Once at the camp, the men are separated from the women.
The main character, a devout Hassidic Jew named Eliezer, gets a number tattooed on his arm: A07713. He has lost his name, he thinks. (Incidentally, I am 026054D: any Canadian fingerprinted by police gets a number composed of six digits and one letter ascribed to them. About one in ten adult Canadians has such a number).
The whole story of Night takes place at night. As in traditional Hassidic stories, the short story does not follow a regular chronological order. This gives the book a supernatural feel. The reader loses all track of time.
That first night after getting off the wagon, Eliezer’s group is led away from a common grave. For a moment, they feel safe. They chant: “I will never forget that night, that first night at camp…”
Fractures in Eliezer’s faith begin to form: in his faith in religion as well as his faith in the world.

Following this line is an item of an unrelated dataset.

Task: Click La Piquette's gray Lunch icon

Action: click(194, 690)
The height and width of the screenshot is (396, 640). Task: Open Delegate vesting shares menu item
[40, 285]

The longer he stays in the camp, the greater become those gaps in his faith. All the prisoners feel abandoned. But soon, Eliezer feels filled by a new strength: “I refused to accept God’s silence,” he says. “I’d stopped being something other than just ashes, yet I felt stronger than the Almighty.”
Some of the prisoners give up; others lose all empathy for others, all sense of community, and are ready to kill for a scrap of bread; others show enthusiasm even when all seems useless.
Eliezer hangs on grimly, and emerges from the night. He does not see himself as broken at all, at least as long as he can breathe. When you awaken, something like darkness takes on a whole other meaning.
The man who ends his long sleep sees night with reassurance and serenity, like an old lost friend.
But he does not leave the memories of quarantine behind. As Eliezer says: “Never will I forget those moments that assassinated my God and my soul, and that reduced my dreams to dust.”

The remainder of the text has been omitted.